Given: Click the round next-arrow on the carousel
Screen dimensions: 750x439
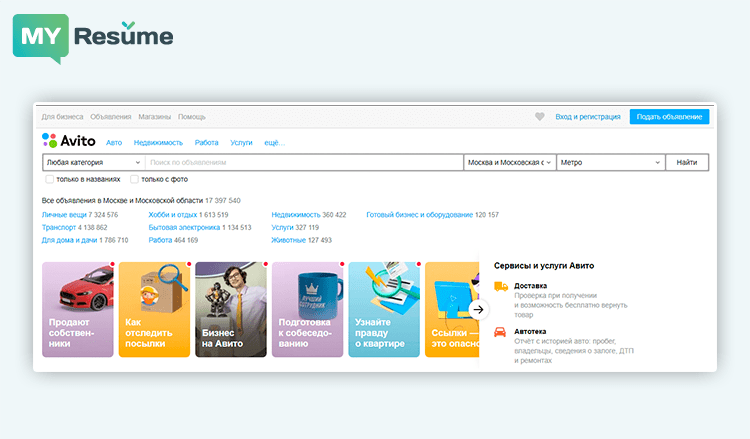Looking at the screenshot, I should click(x=478, y=309).
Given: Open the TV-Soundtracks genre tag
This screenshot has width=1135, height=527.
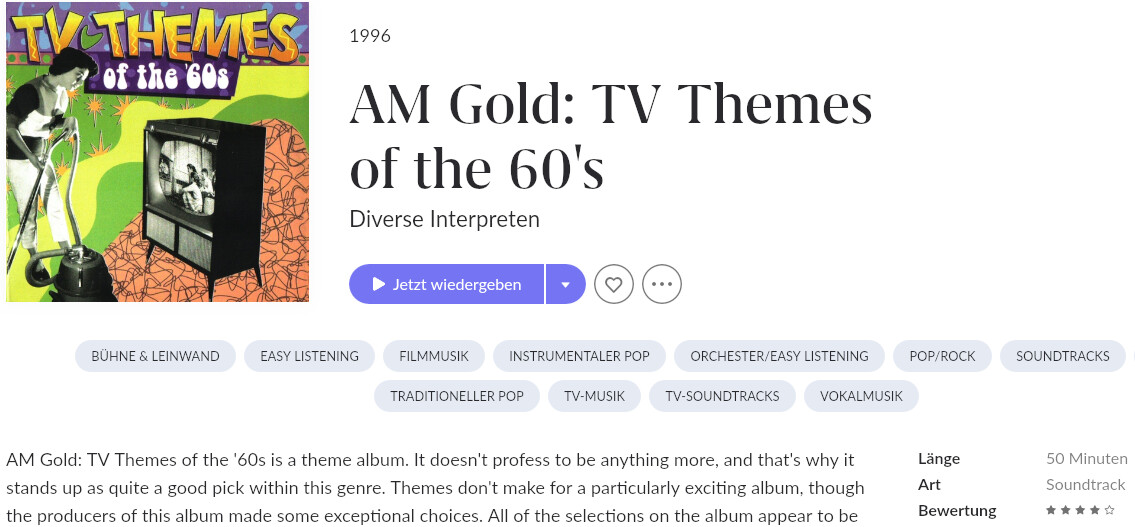Looking at the screenshot, I should pos(722,396).
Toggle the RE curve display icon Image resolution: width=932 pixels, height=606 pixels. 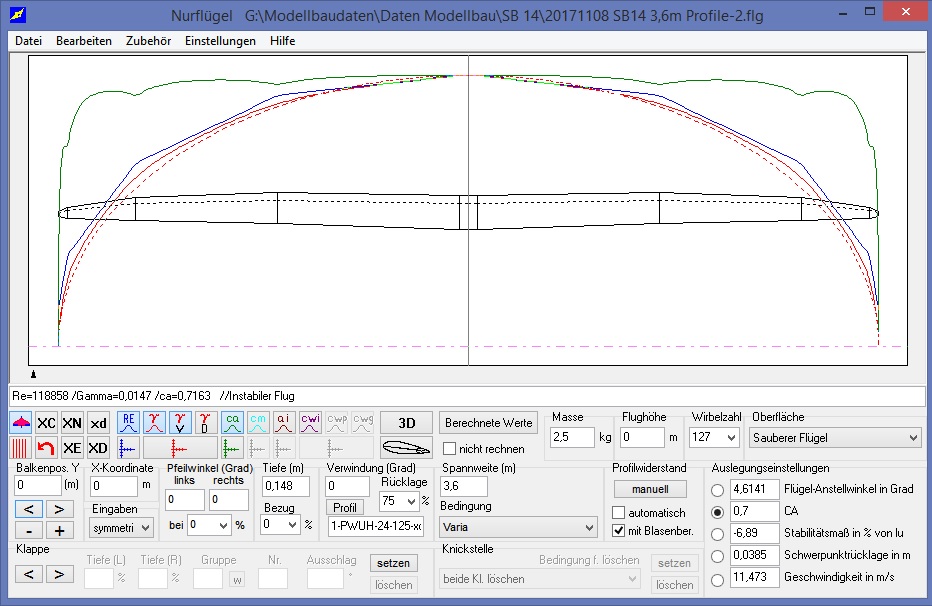click(x=128, y=423)
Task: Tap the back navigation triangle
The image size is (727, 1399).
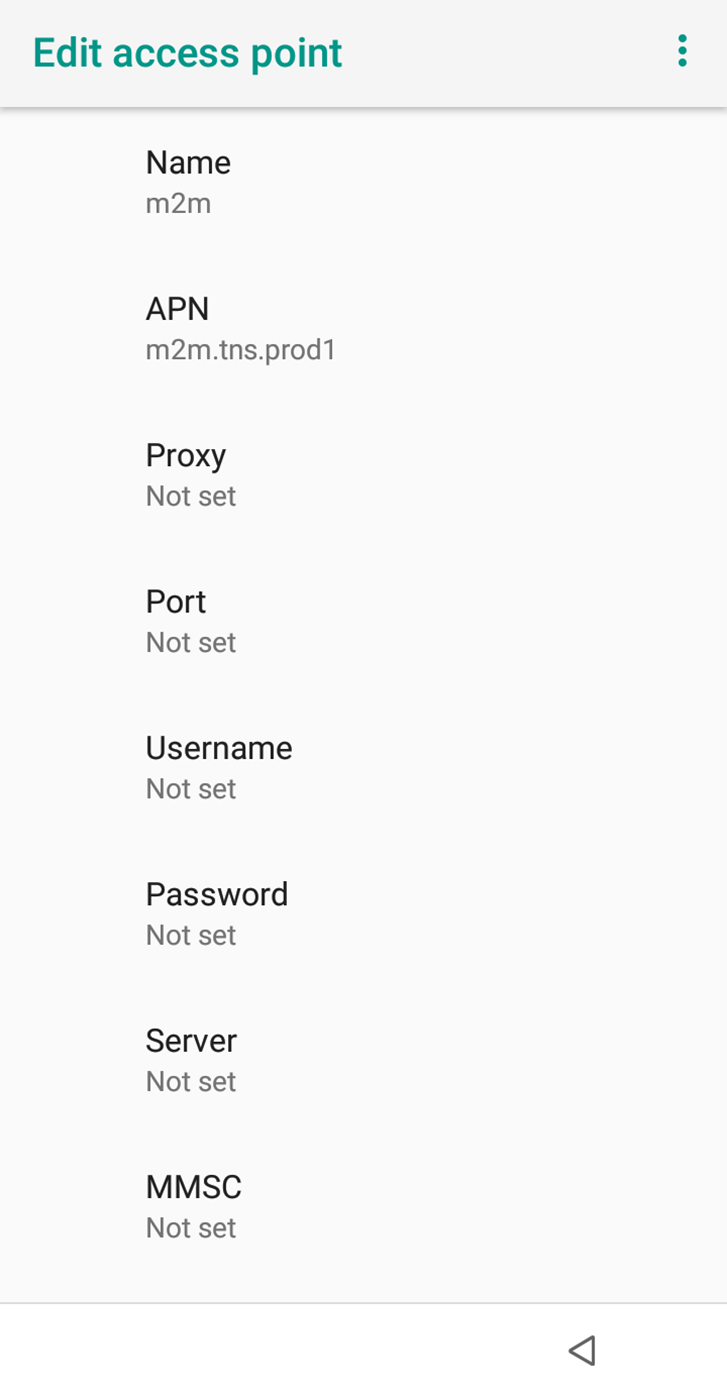Action: coord(582,1350)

######

* [Brief]: Search the records above for the string "Given". Report each line that has it.

* [Written reply]:
Given: Click the round next-arrow on the carousel
Given: Open the TV-Soundtracks genre tag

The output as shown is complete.